The moderate degree of forward integration refers to suppliers’ considerable but limited control of the distribution and sales of their products to firms, like Procter & Gamble. For example, many third-party intermediary firms control the flow of materials from suppliers to P&G’s facilities. In the Five Forces analysis model, this external factor imposes a moderate force on Procter & Gamble’s consumer goods business. On the other hand, the high overall level of supply limits the influence of individual suppliers on the company. In relation, the high population of suppliers further reduces the intensity of individual suppliers’ influence on Procter & Gamble and its industry. These external factors highlight the weak position of suppliers, especially when compared to large global consumer goods companies. In this Five Forces analysis of Procter & Gamble, the bargaining power of suppliers is a minor issue in strategic decisions. Nonetheless, this external force affects the consumer goods business. The supplier power characterized in this Five Forces analysis affects supply chain management and other areas of Procter & Gamble’s operations management.

Threat of Substitutes or Substitution against Procter & Gamble (Weak Force)

Some products on the market can function as substitutes for Procter & Gamble products. The effects of substitution on companies and the industry environment are considered in this element of Porter’s Five Forces Analysis. The following external factors are responsible for the weak intensity of the threat of substitutes against Procter & Gamble:

  • Low switching costs (strong force)
  • Low availability of substitutes (weak force)
  • Low variety of substitutes (weak force)

The intensity of the threat of substitution against Procter & Gamble is strengthened through low switching costs. In the Five Forces analysis context, this external factor refers to the negative consequences of consumers’ movement away from P&G’s brands to other companies’ brands. However, the low availability of substitutes weakens this threat. Moreover, the low variety of substitutes further reduces their impact on Procter & Gamble. For example, homemade personal care items are typically available in only one or a few variants. The combination of these external factors imposes a weak force on Procter & Gamble and the industry environment. Thus, this element of the Five Forces analysis indicates that the threat of substitution is a minor concern in the consumer goods business. The other forces have a more significant impact on Procter & Gamble.

Threat of New Entrants or New Entry against Procter & Gamble (Moderate Force)

Procter & Gamble’s performance is partially based on the presence or absence of new firms or new entrants in the consumer goods market. This element of Porter’s Five Forces Analysis evaluates how new entry influences firms and the industry environment. Procter & Gamble’s strategies must consider these external factors that lead to the moderate intensity of the threat of new entrants:

  • Low switching costs (strong force)
  • Moderate capital costs (moderate force)
  • Moderate economies of scale (moderate force)
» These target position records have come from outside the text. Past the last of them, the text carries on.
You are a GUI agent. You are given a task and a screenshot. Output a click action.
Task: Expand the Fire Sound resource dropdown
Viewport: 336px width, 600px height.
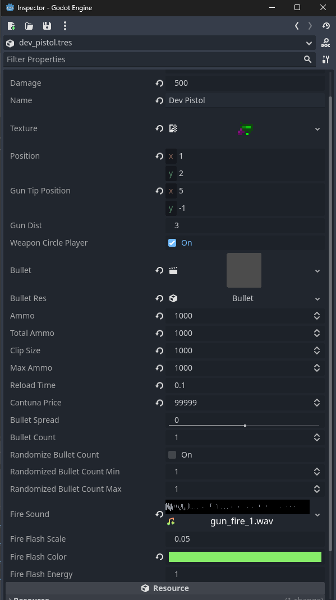click(317, 515)
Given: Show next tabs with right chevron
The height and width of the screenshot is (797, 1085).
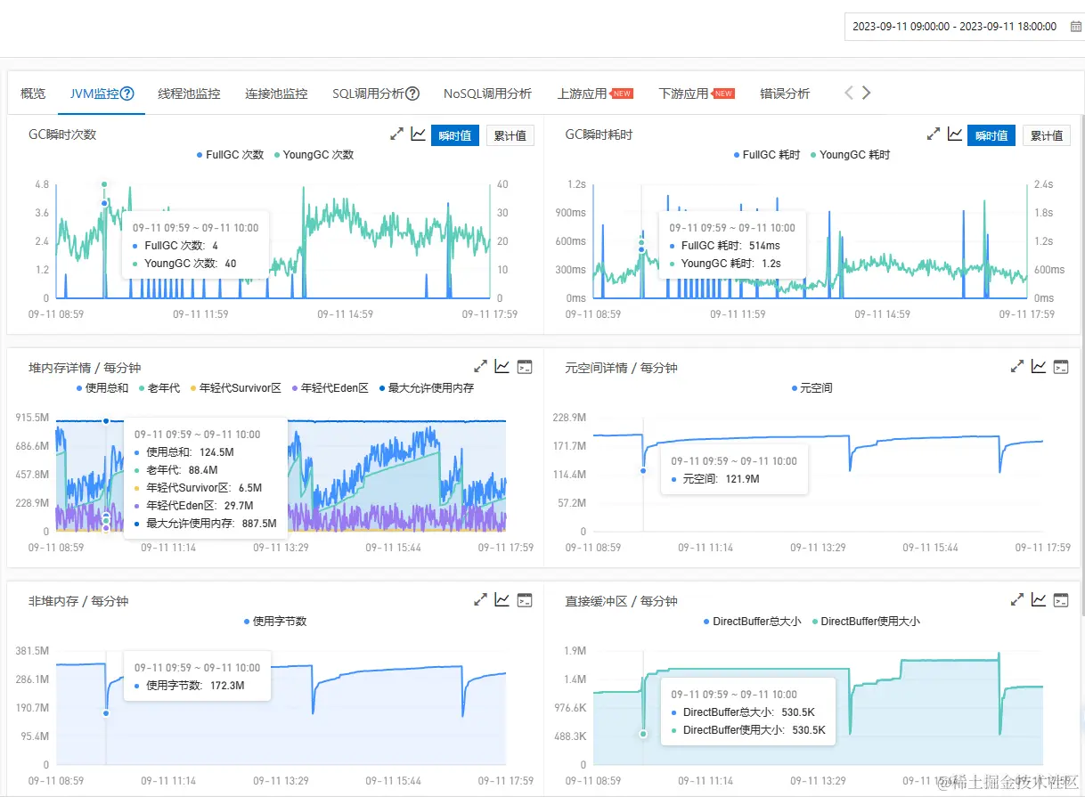Looking at the screenshot, I should [866, 93].
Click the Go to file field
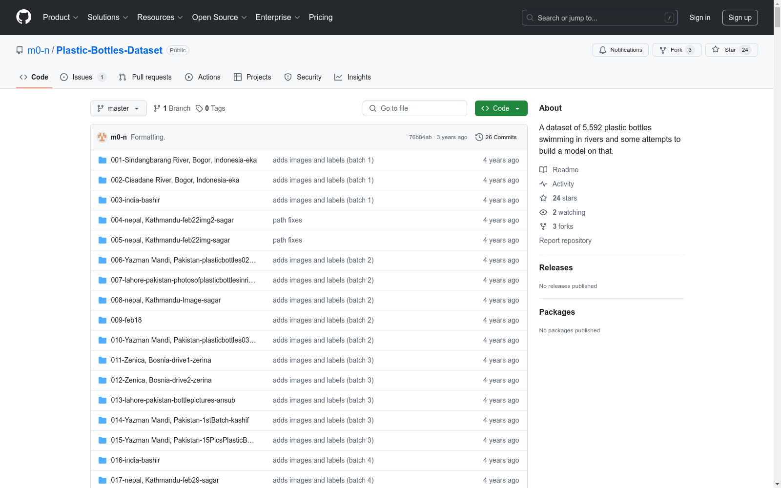781x488 pixels. click(x=415, y=108)
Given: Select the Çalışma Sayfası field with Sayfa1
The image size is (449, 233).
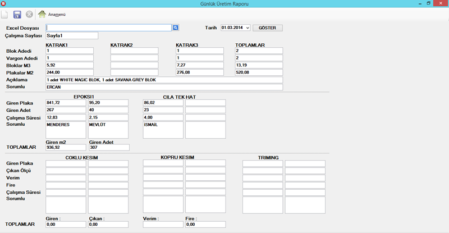Looking at the screenshot, I should [x=72, y=35].
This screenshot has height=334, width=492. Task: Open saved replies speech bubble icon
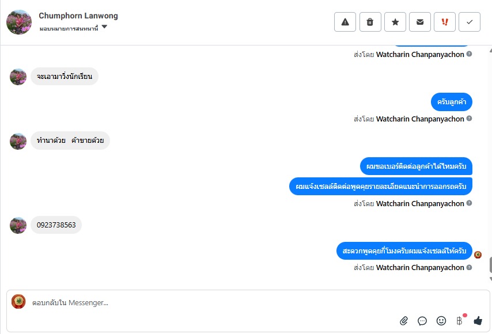[422, 321]

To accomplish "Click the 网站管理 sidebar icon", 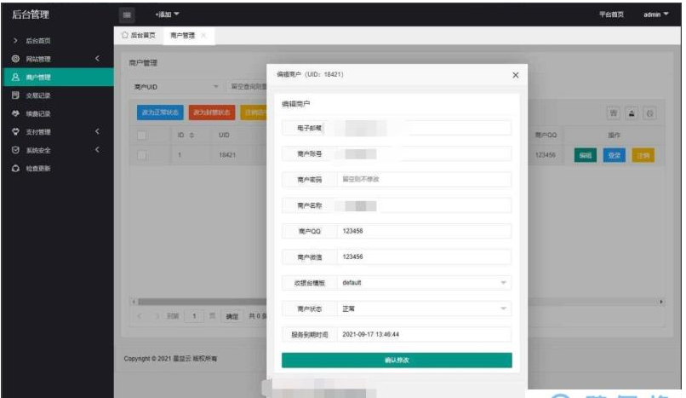I will [x=15, y=59].
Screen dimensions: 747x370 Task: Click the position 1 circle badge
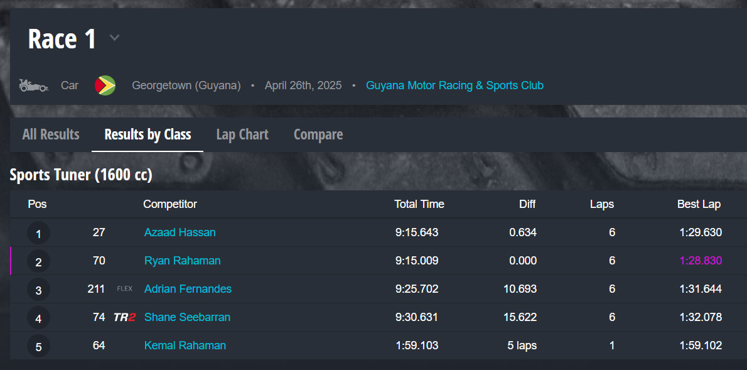coord(38,234)
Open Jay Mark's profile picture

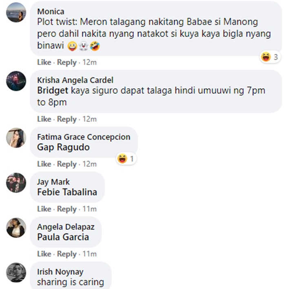[x=16, y=183]
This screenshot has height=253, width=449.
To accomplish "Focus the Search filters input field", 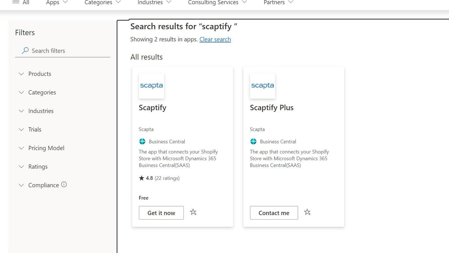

The Procter & Gamble Company’s consumers can easily move to competing brands, based on low switching costs. In this Five Forces analysis, such an external factor enables new entrants to exert a strong-intensity force against the company. However, the moderate capital costs limit this threat against Procter & Gamble. New firms find it difficult to directly compete, considering the company’s organizational size and capitalization. Also, the moderate economies of scale limit the effects of new entry on Procter & Gamble. For example, typical new entrants cannot easily match P&G’s strengths linked to its global scale of operations. Based on this element of the Five Forces analysis of Procter & Gamble, new entry is a considerable strategic issue in the consumer goods industry environment.